In altri paesi insospettabili, come la Colombia, il governo ha appena approvato una legislazione che prevede un aumento progressivo della tassazione sul cibo spazzatura, partendo dall’attuale 10% per arrivare al 15% nel 2024 e al 20% entro il 2025, mentre le bevande saranno soggette a una sugar tax, un’imposta che varierà in base al loro contenuto di zucchero.
Junk food: dall’eccezione alla routine
Ma oltre alla pubblicità assistiamo quotidianamente ai solleciti nei confronti dei bambini: siamo al supermercato con bambini al seguito. Chissà come mai proprio alla cassa i bambini trovano espositori colorati e accattivanti di caramelle, cioccolatini, patatine e bibite gassate. Ad altezza di bambino, e nel momento in cui il bambino più spesso è spazientito e insofferente perché c’è la fila e si è stancato. Ovviamente il suo sguardo è catturato da quella montagna di cose buone e dolci e noi, sfiancate, cediamo. Una volta, due, tre…
Come afferma anche Pediatra Carla in un recente video su Instagram, è chiaro che non è l’ovetto o la caramella ogni tanto a fare la differenza nella salute di un bambino. Il problema è che i bambini ricevono costantemente solleciti (al supermercato, in televisione, nei negozi e addirittura negli studi medici) a consumare cibo malsano.

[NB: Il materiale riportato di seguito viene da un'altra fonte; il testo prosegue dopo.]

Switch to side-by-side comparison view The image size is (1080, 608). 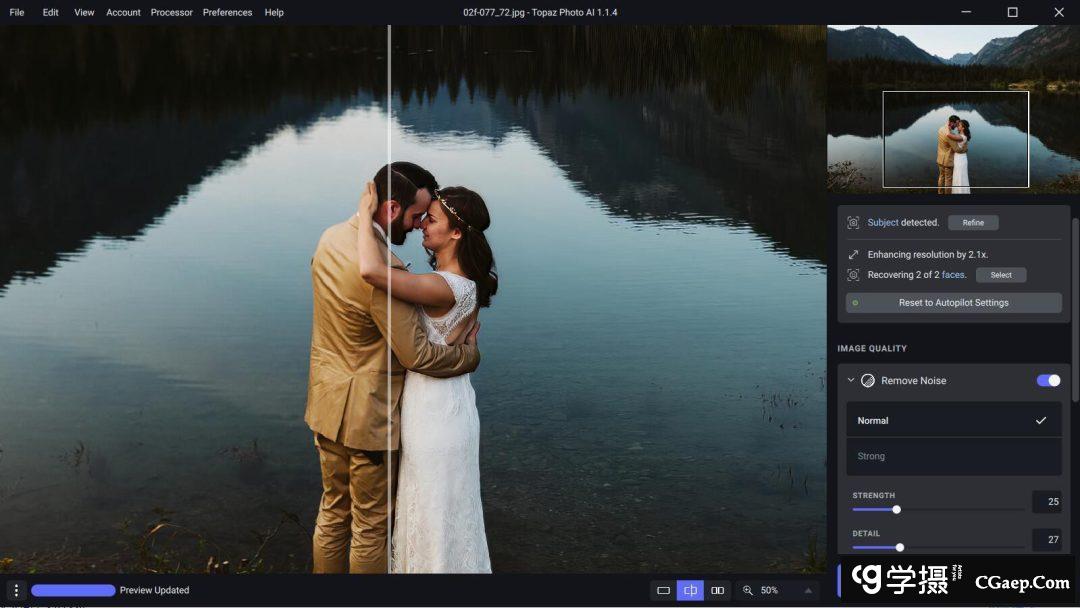click(x=717, y=591)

Il problema non è l’eccezione, la caramella o l’ovetto ogni tanto, ma la continuità e l’instaurarsi di un meccanismo di ricompensa e il creare nel bambino un’abitudine.
L’appello è quindi rivolto ai legislatori, che come in altri paesi (Francia, Regno Unito e Colombia) potrebbero fare la differenza, con regole per tutelare maggiormente la salute dei nostri bambini.